▸ Text block:
┄┄┄┄┄┄┄┄┄┄

Tuesday, May 5, 2026

A Home For Us

 John 14: 1-14  Easter 5 May 3, 2026

 

Over the next three weeks, we will be reading

a portion of John’s Gospel that is called the Farewell Discourse.

This is the last discussion, sermon, monologue, that Jesus

shares with his disciples.  This is what he says at his last supper.

 

He has already washed their feet, and Judas 

has gone out to betray Jesus to the religious leaders. He told them that he was

going away, and Jesus just told Peter that he would deny him

three times before the cock crowed.

This would be the last time he and his disciples would talk.

 

And then Jesus starts his farewell discourse in Chapter 14.

“Do not let your hearts be troubled.

In my Father’s house there are many dwelling places.”

 

This has been read countless times at funerals.

It’s used as a metaphor for heaven.

Basically telling people there is plenty of room for their

loved ones in God’s house. I have used it many times.

I believe that fact. It’s very comforting.

 

But is that what Jesus is actually telling them with this?

Is this what the disciples were worried about?

Were they worried about going to heaven?

Or were they worried about more immediate things?

 

They have left their own families and followed Jesus.

The disciples had made their home in Jesus, following

him around and doing ministry with him

and now he was talking about leaving them and going

where they couldn’t follow any more.

It seems like they were more worried about their

present life than their eventual death.

After Jesus left them, where would they find home again?


I think that longing to go back home is true for

a lot of people. A place where you belong and are comfortable.

That home with a capital “H”.

 

I found a lot of profound quotes about Home 

while I was writing this, some by Maya Angelou, 

William Shakespeare, Emily Dickenson. 

But the best one for me was from one of the series

of the children’s book that came out about 20 years ago

by an author who called himself Lemony Snickett. He wrote:

 

“One's home is like a delicious piece of pie you order

in a restaurant on a country road one cozy evening –

the best piece of pie you have ever eaten in your life –

and you can never find again. “

 

I’ve had that longing for home. Especially when I was young.

I think that’s true for a lot of people at that age.

I was born in Queens New York in a town

called Woodhaven. It was where my great grandparents

settled after they moved from Eastern Europe.

When I was a kid, milk was still delivered to people’s porches

there were parks and libraries and stores.

One of my second cousins owned the bar around the corner.

┄┄┄┄┄┄┄┄┄┄

(Collected data entries)
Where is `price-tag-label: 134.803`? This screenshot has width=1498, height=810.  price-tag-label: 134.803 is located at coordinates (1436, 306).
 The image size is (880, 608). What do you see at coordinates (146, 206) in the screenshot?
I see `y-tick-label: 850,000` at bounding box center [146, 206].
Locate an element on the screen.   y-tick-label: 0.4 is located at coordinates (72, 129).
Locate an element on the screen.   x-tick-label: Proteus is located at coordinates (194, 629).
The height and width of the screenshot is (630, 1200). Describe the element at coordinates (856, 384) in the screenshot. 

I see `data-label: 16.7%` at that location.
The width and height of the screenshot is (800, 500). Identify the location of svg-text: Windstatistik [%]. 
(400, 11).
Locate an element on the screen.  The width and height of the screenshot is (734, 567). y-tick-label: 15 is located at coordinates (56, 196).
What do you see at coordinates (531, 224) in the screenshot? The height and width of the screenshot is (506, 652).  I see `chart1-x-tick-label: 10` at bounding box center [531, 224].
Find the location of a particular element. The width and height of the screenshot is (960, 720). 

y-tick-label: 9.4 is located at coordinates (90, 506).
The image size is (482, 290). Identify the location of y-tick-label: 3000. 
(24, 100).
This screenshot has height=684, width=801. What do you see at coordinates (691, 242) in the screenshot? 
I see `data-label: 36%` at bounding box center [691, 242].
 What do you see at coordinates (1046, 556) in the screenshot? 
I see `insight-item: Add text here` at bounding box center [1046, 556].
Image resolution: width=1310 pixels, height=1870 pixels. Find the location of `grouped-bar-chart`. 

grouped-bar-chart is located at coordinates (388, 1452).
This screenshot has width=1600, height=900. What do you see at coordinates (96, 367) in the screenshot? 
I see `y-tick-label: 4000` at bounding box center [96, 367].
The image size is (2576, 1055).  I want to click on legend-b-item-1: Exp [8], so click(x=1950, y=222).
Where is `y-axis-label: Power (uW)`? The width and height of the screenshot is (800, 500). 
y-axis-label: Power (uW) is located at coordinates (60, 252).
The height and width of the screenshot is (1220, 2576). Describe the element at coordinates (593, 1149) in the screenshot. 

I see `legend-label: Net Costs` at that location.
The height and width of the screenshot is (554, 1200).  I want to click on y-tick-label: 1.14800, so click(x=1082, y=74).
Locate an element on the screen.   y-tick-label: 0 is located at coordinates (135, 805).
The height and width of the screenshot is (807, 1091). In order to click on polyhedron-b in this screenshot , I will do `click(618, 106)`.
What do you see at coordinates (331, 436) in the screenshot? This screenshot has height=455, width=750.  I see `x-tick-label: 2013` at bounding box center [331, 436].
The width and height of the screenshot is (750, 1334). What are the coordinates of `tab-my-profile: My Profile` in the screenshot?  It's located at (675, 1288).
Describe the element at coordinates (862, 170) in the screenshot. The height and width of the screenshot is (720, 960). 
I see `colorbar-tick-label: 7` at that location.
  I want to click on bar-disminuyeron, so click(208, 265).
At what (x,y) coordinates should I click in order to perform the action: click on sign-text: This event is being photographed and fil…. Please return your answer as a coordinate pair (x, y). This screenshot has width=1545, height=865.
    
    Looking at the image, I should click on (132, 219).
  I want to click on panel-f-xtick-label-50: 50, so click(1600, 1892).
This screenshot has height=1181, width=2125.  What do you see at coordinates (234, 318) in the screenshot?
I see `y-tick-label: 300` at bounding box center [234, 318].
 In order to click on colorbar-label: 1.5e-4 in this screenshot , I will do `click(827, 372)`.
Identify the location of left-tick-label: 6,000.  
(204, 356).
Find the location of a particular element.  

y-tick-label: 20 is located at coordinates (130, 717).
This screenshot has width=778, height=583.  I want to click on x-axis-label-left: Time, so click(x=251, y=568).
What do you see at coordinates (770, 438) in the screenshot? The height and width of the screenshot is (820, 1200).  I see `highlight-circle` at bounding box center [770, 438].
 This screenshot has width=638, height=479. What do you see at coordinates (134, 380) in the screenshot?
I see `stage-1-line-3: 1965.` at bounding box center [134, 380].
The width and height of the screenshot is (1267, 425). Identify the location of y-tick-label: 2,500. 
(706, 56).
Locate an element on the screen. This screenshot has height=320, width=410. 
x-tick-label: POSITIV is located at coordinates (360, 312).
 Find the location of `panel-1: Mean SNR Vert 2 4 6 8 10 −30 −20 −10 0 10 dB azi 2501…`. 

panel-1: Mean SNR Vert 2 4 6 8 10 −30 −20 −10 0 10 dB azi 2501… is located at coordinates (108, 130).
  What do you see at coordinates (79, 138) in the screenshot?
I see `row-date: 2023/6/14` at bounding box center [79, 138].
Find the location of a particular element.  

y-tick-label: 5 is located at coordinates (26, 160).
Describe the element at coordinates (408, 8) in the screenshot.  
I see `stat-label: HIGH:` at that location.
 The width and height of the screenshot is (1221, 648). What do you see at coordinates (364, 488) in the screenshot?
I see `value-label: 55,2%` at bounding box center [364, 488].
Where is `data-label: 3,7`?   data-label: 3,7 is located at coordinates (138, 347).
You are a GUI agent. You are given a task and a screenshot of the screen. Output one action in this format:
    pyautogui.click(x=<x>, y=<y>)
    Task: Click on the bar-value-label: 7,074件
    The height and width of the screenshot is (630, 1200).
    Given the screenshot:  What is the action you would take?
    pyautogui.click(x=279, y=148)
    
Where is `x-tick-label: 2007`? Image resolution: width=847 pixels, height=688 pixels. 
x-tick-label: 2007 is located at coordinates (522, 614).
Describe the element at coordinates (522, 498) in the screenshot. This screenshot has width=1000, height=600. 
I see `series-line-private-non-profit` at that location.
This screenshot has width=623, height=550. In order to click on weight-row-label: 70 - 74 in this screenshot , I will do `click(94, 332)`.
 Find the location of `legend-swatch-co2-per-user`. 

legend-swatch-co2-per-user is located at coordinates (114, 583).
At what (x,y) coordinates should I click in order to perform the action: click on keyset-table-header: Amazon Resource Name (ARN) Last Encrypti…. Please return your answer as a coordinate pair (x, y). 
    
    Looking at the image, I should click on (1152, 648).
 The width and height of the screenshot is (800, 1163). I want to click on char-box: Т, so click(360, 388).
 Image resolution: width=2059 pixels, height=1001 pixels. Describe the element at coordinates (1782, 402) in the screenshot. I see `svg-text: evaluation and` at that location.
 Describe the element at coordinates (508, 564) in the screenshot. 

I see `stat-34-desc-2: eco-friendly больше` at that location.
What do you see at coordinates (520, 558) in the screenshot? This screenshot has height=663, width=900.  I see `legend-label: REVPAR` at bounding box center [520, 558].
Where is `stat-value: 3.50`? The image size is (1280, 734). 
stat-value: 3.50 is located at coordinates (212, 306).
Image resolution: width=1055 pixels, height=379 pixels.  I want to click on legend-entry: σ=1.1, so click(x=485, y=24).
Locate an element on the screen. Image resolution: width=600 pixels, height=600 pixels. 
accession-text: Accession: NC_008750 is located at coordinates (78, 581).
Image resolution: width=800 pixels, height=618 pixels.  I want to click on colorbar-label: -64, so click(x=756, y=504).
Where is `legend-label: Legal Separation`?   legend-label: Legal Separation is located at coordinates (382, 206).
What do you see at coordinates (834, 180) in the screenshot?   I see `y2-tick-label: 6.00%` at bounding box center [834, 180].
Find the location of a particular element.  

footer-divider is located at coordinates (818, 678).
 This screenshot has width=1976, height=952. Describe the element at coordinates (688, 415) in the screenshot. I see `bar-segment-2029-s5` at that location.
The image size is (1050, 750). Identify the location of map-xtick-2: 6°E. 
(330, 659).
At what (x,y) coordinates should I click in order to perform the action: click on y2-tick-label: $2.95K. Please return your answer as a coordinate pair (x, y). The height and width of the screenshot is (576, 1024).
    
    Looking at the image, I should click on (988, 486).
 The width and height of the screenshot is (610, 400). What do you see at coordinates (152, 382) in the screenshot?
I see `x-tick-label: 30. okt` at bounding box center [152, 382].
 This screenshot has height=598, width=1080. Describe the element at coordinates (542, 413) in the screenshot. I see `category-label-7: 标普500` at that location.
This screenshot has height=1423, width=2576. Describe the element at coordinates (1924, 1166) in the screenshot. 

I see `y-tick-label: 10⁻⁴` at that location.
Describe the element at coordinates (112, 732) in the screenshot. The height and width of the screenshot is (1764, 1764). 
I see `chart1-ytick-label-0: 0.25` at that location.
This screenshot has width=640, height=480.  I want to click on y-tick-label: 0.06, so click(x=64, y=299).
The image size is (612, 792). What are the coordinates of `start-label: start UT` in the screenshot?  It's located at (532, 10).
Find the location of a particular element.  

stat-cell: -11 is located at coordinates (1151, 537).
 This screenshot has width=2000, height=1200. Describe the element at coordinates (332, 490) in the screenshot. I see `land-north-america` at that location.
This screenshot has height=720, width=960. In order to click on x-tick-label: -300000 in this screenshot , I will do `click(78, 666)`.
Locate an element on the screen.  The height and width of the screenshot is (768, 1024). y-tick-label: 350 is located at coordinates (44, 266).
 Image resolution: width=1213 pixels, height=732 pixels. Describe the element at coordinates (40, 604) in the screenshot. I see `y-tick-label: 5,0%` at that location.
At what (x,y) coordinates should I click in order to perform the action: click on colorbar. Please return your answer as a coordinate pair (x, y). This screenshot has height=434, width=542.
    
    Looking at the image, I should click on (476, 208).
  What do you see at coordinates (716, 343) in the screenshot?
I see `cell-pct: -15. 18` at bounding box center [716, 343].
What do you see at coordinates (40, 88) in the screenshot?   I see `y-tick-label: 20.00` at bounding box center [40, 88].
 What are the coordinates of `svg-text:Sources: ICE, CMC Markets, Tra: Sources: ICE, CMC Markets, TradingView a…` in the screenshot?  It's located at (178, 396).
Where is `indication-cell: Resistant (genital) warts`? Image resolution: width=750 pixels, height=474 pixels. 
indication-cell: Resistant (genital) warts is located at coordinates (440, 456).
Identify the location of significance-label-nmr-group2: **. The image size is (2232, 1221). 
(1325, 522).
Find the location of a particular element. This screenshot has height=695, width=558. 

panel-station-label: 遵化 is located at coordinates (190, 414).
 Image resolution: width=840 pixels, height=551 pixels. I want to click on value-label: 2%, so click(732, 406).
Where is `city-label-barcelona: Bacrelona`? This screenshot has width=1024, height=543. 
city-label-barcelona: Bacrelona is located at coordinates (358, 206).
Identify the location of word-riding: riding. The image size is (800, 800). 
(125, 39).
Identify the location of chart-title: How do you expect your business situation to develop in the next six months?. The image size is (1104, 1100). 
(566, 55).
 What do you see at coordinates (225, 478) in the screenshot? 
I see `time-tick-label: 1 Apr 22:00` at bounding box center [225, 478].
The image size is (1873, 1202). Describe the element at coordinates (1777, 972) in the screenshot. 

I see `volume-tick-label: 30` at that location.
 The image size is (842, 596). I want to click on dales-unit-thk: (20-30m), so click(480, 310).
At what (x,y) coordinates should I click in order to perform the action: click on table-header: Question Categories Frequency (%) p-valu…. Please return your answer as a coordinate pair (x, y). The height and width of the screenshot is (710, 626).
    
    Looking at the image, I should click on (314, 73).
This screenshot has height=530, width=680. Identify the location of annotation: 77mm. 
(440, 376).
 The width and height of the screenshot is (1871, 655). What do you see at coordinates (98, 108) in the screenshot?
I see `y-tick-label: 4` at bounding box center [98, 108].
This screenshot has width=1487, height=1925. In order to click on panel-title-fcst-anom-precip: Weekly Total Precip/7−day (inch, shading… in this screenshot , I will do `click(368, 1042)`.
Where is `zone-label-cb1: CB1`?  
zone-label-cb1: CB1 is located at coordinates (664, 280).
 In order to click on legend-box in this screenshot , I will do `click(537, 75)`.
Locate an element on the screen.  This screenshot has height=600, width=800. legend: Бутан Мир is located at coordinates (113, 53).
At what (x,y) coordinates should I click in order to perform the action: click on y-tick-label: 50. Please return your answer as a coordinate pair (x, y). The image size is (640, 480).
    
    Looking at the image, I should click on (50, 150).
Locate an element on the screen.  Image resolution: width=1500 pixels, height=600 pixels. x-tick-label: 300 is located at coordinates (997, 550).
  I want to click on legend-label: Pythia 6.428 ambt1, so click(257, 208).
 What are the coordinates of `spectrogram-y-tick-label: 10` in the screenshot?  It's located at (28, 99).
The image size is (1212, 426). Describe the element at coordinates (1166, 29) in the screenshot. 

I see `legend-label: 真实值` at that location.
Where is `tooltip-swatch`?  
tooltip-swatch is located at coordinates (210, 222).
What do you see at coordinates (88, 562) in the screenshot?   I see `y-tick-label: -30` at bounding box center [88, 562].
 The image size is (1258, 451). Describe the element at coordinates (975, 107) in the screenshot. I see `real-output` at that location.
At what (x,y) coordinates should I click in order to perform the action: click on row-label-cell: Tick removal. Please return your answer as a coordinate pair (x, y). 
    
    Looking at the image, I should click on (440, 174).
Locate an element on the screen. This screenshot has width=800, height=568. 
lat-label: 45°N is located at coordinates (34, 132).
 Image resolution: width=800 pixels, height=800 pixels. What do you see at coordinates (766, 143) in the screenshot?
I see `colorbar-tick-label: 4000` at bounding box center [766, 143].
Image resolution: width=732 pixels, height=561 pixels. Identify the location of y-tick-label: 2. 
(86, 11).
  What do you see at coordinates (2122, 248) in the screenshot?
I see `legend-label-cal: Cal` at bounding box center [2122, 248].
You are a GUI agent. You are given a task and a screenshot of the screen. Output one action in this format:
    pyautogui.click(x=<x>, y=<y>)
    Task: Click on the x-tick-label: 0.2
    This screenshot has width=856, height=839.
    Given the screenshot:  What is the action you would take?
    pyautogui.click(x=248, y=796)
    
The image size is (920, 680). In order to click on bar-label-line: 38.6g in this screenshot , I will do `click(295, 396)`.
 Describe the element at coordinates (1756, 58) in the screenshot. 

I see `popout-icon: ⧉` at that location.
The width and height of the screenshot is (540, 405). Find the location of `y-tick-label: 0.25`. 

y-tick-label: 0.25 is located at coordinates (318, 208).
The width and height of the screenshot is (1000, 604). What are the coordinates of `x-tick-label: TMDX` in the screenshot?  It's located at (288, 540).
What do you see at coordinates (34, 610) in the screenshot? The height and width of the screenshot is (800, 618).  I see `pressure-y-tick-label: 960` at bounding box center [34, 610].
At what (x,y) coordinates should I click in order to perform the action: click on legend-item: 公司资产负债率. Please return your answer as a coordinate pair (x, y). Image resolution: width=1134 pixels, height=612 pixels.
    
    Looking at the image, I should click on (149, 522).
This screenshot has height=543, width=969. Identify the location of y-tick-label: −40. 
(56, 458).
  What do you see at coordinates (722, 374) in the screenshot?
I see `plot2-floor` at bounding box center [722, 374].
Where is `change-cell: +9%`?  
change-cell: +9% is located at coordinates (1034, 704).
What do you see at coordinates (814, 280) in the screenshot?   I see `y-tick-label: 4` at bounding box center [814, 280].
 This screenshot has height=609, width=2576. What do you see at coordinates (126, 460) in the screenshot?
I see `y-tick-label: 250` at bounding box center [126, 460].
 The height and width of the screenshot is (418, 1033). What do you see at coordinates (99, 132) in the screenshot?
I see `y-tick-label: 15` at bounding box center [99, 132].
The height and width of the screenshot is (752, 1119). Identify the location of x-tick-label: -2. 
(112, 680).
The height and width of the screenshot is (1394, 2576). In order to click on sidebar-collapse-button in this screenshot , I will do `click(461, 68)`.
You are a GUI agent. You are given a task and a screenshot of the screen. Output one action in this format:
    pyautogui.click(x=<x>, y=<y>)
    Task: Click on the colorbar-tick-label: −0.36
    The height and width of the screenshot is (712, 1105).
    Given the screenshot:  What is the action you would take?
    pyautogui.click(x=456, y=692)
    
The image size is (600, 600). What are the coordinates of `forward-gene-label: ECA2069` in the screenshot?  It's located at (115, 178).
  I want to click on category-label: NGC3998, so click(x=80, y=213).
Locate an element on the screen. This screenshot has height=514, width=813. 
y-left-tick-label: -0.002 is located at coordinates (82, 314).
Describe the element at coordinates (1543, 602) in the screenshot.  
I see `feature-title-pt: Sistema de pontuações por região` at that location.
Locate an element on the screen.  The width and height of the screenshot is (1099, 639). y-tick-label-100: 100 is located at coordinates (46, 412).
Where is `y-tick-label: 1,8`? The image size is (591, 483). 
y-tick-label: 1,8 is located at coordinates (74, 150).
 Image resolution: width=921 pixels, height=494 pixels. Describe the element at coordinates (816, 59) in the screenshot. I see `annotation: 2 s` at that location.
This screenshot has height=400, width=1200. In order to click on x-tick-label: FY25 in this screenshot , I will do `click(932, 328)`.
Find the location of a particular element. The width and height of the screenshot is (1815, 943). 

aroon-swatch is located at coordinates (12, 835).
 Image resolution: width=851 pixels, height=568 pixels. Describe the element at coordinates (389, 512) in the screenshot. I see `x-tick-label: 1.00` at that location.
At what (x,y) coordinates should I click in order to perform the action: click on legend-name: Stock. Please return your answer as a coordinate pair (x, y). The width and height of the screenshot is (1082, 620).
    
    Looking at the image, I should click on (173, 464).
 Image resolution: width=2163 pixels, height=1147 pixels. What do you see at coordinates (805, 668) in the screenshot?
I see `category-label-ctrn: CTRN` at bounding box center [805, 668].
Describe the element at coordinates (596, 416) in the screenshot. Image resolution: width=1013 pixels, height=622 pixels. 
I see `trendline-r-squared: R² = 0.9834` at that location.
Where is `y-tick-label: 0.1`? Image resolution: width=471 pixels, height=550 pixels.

┄┄┄┄┄┄┄┄┄┄

▸ What to work on: Continue the sermon on John 14 from its final sentence. The rows aren't needed here.

▸ Answer below:
My great uncle lived a few streets over, our church was on the corner.

Walking along the street we would always

see at least one old friend or family member.

 

That was home to me. The elevated trains

the graffiti, the stores, the people, the whole thing.

 

But when I was eight, my father was transferred

and I was wrenched out of New York and moved

to Houston and I hated it.

I promised at eight years old while sitting on the

swings at our new apartment complex in Houston

that I would live in New York again one day.

  

I spent the next 20 years feeling out of place and not fitting in,

wherever my family was, Houston, then San Francisco,

and then 20 years later, I finally did it.

I moved back to New York.

And one of the first things I did was go back to Woodhaven.

 

It pretty much looked the same.

There were all of the same buildings, restaurants,

some of the same graffiti was there,

my elementary school, the five and dime store was still there.

The house was still there.--There were some changes,

but it mostly looked like the same place I had grown up in.

But it wasn’t the same at all.

 

And I went our family’s favorite pizza place

that we had eaten in 20 years ago,

and as I was sitting there eating this great pizza,

I realized that Woodhaven was not my home anymore.

The people I knew had moved on and I had moved on.

It just wasn’t the same.

It was not the enchanted place I remembered

The best I could do was visit and be a visitor.

 

It was not my home anymore.

But if Woodhaven was not my home, then where was my home?

For a while after that I was feeling really lost.

 

Maybe some of you can relate to that

A lot of people have longings to go home.

Whether it is a place, or a time, or a sensibility.

We have the need to go back to a place that we can call home.

 

This was probably more the fear of the disciples,

not dying, not going to heaven.

They had left their homes and found their home in Jesus.

and now that home was being wretched out of their hands.

Where were they supposed to go?

 

Sensing this, Jesus tells them that line. About Home.

Now the translations says: “In my Father’s

house there are many dwelling places (monai).”

Some translate that as many rooms,

the King James translates it as many mansions.  

 

The word is not a common word, when it’s used again,

it’s in the same chapter in verse 23 where Jesus says:

Those who love me will keep my word, and my 

Father will love them, and we will come to them 

and make our home (monen) with them.”

So a better translation of our passage today might be:

“My Father’s house has many places to call home.”

 

Jesus is telling his disciples that their home

is not just one place, or one person, or situation

The home that they found in Jesus could be found elsewhere too.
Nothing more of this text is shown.